Der Begriff «Alter» bezeichnet sowohl eine Lebensphase als auch einen Prozess. Die Pensionierung markiert den Übergang vom Erwerbsleben in den Lebensabschnitt «Alter». Bei steigender Lebenserwartung wird dieser Lebensabschnitt immer länger, weshalb er in ein «drittes und viertes Lebensalter» (60 bis 80 Jahre respektive 80 Jahre und älter) unterteilt wird. Im dritten und vierten Lebensalter sind die Prävalenz- und Inzidenzraten für die meisten Krankheiten höher als davor.

Der gesellschaftliche Wandel und immer älter werdende Bevölkerungsgruppen mit selbstbestimmtem Lebensstil bringen neue Modelle und Sichtweisen auf das Altern hervor. Die Bedürfnisse und Ressourcen älter werdender Menschen rücken zunehmend in den Fokus. Zudem ändert sich auch die Altersstruktur unserer Gesellschaft: Die demographische Alterung führt zu einer Zunahme von pflegebedürftigen Menschen und infolgedessen zu einer zunehmenden Auslastung des Gesundheits- und Sozialwesens und steigenden volkswirtschaftlichen Kosten. Diese Entwicklungen machen es nötig, Lösungen zu suchen, damit alternde Menschen möglichst lange selbstständig bleiben und ihre Erfahrungen und Kompetenzen als Ressource in die Gesellschaft einbringen können. Die Weltgesundheitsorganisation WHO stellt in diesem Zusammenhang das Langzeitkonzept des «Aktiven Alterns» bereit und empfiehlt, dieses bei der Entwicklung von politischen Handlungsplänen und Programmen zu berücksichtigen. Sie definiert aktives Altern als Prozess der Optimierung der Möglichkeiten von Menschen, im zunehmenden Alter ihre Gesundheit zu wahren, am Leben ihrer sozialen Umgebung teilzunehmen, ihre persönliche Sicherheit zu gewährleisten und derart ihre Lebensqualität zu verbessern.

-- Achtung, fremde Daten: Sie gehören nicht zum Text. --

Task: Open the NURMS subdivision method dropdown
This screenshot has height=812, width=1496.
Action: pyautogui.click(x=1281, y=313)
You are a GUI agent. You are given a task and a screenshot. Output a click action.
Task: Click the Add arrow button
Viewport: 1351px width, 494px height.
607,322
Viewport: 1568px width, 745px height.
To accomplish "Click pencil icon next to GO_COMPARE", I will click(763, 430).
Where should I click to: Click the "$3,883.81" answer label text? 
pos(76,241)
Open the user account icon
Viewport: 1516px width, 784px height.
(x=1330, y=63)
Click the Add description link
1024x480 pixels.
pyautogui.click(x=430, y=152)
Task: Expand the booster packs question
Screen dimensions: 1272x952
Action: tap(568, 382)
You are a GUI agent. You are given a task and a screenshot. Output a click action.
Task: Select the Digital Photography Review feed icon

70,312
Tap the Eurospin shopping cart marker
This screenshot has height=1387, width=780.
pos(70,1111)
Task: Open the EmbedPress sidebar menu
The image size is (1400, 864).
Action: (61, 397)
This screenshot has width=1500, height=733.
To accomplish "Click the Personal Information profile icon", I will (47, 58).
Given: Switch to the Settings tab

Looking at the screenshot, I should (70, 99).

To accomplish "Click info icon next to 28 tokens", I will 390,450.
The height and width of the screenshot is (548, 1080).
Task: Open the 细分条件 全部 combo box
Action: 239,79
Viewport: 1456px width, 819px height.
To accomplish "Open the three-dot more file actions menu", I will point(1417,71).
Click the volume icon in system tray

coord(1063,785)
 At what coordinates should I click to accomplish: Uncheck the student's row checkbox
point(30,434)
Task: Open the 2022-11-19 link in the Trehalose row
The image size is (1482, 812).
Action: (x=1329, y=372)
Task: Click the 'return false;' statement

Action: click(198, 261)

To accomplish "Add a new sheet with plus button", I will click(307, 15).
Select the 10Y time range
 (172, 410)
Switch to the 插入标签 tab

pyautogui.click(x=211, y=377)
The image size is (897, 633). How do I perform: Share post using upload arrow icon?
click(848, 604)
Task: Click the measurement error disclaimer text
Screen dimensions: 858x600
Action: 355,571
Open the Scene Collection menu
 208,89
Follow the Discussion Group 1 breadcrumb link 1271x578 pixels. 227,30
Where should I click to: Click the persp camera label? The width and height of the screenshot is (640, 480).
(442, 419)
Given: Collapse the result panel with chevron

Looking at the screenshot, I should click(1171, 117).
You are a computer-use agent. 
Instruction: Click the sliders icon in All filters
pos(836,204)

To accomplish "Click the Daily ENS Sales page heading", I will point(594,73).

Die Mehrheit der Senior:innen weist zwar keinen risikoreichen Konsum von Alkohol oder anderen psychoaktiven Substanzen auf, jedoch kommt es wegen der Demografie zu einer Zunahme der absoluten Zahl von älteren Menschen mit Suchtproblemen. Zudem ist der Anteil an älteren Personen mit einem chronisch-risikoreichen Alkoholkonsum höher als in allen anderen Altersgruppen und auch die regelmässige Einnahme von Schlaf- und Beruhigungsmitteln steigt mit zunehmendem Alter deutlich an. Ältere Menschen mit Suchtproblemen bilden keine einheitliche Gruppe: Sowohl die Suchtentwicklung als auch die Bedürfnisse der Betroffenen unterscheiden sich bei älteren Frauen und Männern. Grundsätzlich wird zwischen einem frühen Beginn der Abhängigkeit oder Problemmanifestierung (early-onset) und einem späten Beginn (late-onset) unterschieden. Der frühe Beginn setzt im frühen oder mittleren Erwachsenenalter ein. Die Gruppe der «early onset» umfasst also «alt gewordene» Süchtige – eine meist polymorbide Patient:innengruppe mit Alkohol- oder Opioidabhängigkeit, lang dauernder sozialer Desintegration und langer psychiatrischer und suchttherapeutischer Vorgeschichte. Bei der Gruppe der «late onset» hingegen setzt der Beginn der Problemmanifestierung später ein, wobei die Bewältigung altersspezifischer Entwicklungsaufgaben und kritischer Lebensereignisse eine wichtige Rolle spielt. Dazu gehören die Beendigung des Berufslebens und der Übergang in den dritten Lebensabschnitt, der Wegzug der Kinder, Krankheit und Abnahme der körperlichen und geistigen Leistungsfähigkeit und der Verlust von Freund:innen und Partner:innen. Diese Belastungen können zu Vereinsamung und Depression führen und die Entstehung von Suchtproblemen begünstigen.

Suchtproblematiken und Abhängigkeit im Alter entwickeln sich häufig schleichend. Für die (Früh-)Erkennung dieser Veränderungen bei älteren Menschen ist es deshalb unerlässlich, zwischen altersbedingten Veränderungen und konsumbedingten Beeinträchtigungen zu unterscheiden. Auffälligkeiten wie Stürze, Schwindel, Verwirrtheit, Aufmerksamkeits- und Gedächtnisstörungen, Verwahrlosung, Fehlernährung, soziale Isolation und depressive Symptome werden fälschlicherweise teils dem Alter zugeschrieben, und eine Suchtproblematik wird nicht oder erst spät erkannt.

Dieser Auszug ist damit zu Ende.